6. People Are Exhausted with Too Many Social Media Platforms, and Studies Confirm It

How many social apps are you juggling?
As mentioned, every major platform has its own short-form video section now. A perfect example of this is YouTube Shorts chasing the success of TikTok, and what used to be a photo-sharing app (Instagram) is now pushing Reels content more than ever. Also, every popular app has its own digital store.
If you are a content creator or someone managing several platforms at once, you surely must have felt exhausted. Studies in 2025 show that users now manage close to seven different social platforms monthly, which only adds to the feeling of fragmentation and fatigue. And, if opening any of the platforms now feels like a chore to catch up on content for the sake of it, instead of a pleasure, you’re not alone.
Research shows that the constant demand for attention, the rapid-fire content, and the emotional overload lead to irritability, anxiety, and burnout. Many users report feeling more drained after scrolling than before they opened the app. But there is good news: psychologists found that even short breaks (as short as two to three weeks) can significantly improve mental well-being, reduce stress, and restore emotional balance.
What Can We Actually Do About It?
Although there are still a few gems with genuine posts shared by friends and families, social media may no longer be a space for sharing posts or staying connected, as seen by mega corporations and advertisers. With the pointers shared above, it has become a space for scams, low-quality and ragebait posts. I don’t know about you, but I can no longer trust that a random promoted ad or “too-good-to-be-true” offer on Facebook or Instagram is legitimate. In fact, many are actively harmful.
It’s not just the high volume of scam ads, but for many Malaysians, using social media increasingly carries emotional or psychological costs (noise, fatigue, content overload). Even though social media feels broken, there are still ways to use it without letting it drain your sanity. Perhaps we can actually take a page out of PewDiePie’s 180 lifestyle change (aka Felix Kjellberg), who was arguably the most successful YouTuber of all time with the most subscribed channel for years, until he got married, moved to Japan and raised a family there.
Quick Google search results will tell you that Felix simply walked away from social media and only makes videos when he feels inspired.
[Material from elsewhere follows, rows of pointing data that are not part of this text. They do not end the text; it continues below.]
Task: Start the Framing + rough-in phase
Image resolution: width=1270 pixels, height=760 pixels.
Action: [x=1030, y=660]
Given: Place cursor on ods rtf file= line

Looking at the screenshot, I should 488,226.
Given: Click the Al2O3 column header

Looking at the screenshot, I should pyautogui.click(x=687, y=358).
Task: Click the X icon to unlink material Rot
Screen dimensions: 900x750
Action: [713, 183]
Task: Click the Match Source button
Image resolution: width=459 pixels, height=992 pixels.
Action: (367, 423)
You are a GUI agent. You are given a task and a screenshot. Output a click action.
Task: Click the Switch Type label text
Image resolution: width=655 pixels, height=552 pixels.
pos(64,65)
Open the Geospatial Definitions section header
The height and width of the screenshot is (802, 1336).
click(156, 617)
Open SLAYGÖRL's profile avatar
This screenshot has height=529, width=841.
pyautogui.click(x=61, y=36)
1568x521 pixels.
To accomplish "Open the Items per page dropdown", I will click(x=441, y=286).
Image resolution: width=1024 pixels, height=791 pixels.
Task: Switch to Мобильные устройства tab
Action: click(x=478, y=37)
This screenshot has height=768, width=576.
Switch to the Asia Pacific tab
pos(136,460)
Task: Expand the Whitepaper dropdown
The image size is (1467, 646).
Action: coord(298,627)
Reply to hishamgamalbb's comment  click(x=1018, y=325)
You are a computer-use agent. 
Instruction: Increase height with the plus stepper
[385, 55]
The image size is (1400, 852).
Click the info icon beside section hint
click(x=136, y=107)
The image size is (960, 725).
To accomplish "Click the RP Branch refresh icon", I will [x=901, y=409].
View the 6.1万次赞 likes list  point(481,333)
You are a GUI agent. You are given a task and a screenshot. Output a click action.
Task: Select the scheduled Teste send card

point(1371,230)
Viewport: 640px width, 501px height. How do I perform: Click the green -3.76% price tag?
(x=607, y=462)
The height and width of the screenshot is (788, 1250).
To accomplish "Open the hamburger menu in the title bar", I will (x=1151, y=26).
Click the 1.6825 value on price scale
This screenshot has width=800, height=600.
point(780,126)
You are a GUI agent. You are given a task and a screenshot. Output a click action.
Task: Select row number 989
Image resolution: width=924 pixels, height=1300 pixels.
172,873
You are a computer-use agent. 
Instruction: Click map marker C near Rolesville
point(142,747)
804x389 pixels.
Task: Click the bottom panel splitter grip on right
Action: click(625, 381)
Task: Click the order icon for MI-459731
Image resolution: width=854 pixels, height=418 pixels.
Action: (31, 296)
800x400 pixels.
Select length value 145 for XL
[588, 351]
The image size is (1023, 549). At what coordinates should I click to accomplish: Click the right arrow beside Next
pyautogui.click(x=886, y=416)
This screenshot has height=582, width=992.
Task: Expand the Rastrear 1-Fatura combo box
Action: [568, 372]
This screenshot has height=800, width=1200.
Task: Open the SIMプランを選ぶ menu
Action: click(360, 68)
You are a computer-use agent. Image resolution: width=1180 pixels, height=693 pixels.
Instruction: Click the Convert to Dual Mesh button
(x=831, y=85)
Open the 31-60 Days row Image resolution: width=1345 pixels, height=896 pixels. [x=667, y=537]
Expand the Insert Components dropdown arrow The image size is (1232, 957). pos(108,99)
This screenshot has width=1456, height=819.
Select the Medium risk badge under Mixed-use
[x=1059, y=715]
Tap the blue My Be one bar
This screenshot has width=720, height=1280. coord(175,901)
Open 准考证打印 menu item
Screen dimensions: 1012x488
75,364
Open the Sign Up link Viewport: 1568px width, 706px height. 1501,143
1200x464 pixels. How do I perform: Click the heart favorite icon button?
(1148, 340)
No burnout, no drama, and choosing peace over pressure without the algorithm controlling him. While not everyone can just abandon social media completely, we can choose to:
- Curate our feed intentionally and remove accounts that don’t inspire or add value.
- Switch to chronological feeds so we can decide what we want to see, rather than letting an algorithm decide for us.
- Move real conversations into smaller, private spaces where the Internet noise doesn’t overwhelm us.
- And the last one, we can support creators directly by subscribing or tuning in to their channels first (like TechNave, lol), instead of relying solely on platform algorithms on your general feed, which helps preserve genuine creativity online.

As we head into 2026, maybe it’s time we give ourselves a digital detox
(image is half-generated by AI)
If Felix, the biggest creator in history, can leave on his own terms, not the internet’s, then we can too. We also just have to accept that the social media of the 2010s isn’t coming back. So instead of waiting for platforms to magically improve, we can choose how we want to balance our real and digital lives, and not let the algorithm decide for us. Going out to touch grass once in a while wouldn’t hurt either.